Novembro Azul - Desafios para a conscientização social quanto à saúde masculina

Enviada em 01/09/2021

Novembro azul é um período escolhido para enfatizar o assunto saúde masculina, enaltecendo o exame de próstata, que, segundo a INCA (Instituto Nacional de Câncer), é o segunda principal causa de morte masculina. Acerca disso, os desafios para a conscientização social quanto à saúde masculina requerem especial atenção. Nesse bojo, surgem como assuntos relevantes para debate o preconceito sobre o autocuidado masculino, bem como a pouca prática da saúde preventiva do homem.

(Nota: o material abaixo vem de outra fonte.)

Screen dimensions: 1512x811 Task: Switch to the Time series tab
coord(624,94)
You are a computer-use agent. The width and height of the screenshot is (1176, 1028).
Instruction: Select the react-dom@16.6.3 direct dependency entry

Primeiramente, nota-se que muitos homens não procuram fazer os exames devido ao preconceito acerca do tema autocuidado que, infelizmente, ainda existe. Nesse viés, percebe-se a divisão de funções dos primeiros povos do Brasil, os índios, na qual as mulheres cuidam dos filhos e trabalhos domésticos, já os homens saem para caçar. Nesse sentido, a habilidade do zelo e cuidados são competências ilustradas como femininas, sendo propagadas até os dias atuais como a aversão dos homens pelo autocuidado e rotinas de exames. Dessa forma, hodiernamente, com esse tabu enraizado, num contexto social, para os homens é mais difícil procurar médicos e fazer exames para seu autocuidado.

Outrossim, a saúde preventiva é um poderoso artifício para combater problemas futuros, porém ainda é pouco aplicado. Em vista disso, de acordo com o INCA, 85 % dos canceres são facilmente combatidos se diagnosticados em seu período de desenvolvimento inicial, porém, diariamente, 42 homens morrem em decorrência de câncer de próstata. Sendo assim, torna-se nítido que os homens aplicam pouco o método de saúde preventiva, visto que, há um acentuado número de óbitos relacionado à apenas uma modalidade de câncer. Em vista disso, a conscientização coletiva acerca dessa temática é uma solução plausível para essa problemática.

Conclui-se, portanto, que medidas são necessárias para solucionar as problemáticas dos desafios para a conscientização social quanto à saúde masculina. Assim, cabe as mídias- agente criador de gostos e padrões- ajudar a erradicar com esse preconceito, por meio da representação em seus conteúdos de modelos de autocuidado masculinos, com o fito de ampliar a participação masculina nos cuidados pessoais necessários na contemporaneidade. Ademais, cabe ao Estado- agente assegurador de direito – a ampliação das propagandas acerca da conscientização dos autocuidados masculinos, de forma a fazer propagandas também em outros meses do ano, com o fito de instigar a população a assumir uma postura responsável quanto à rotina de exames, diminuindo, assim, a incidência de mortes por causa de câncer de próstata.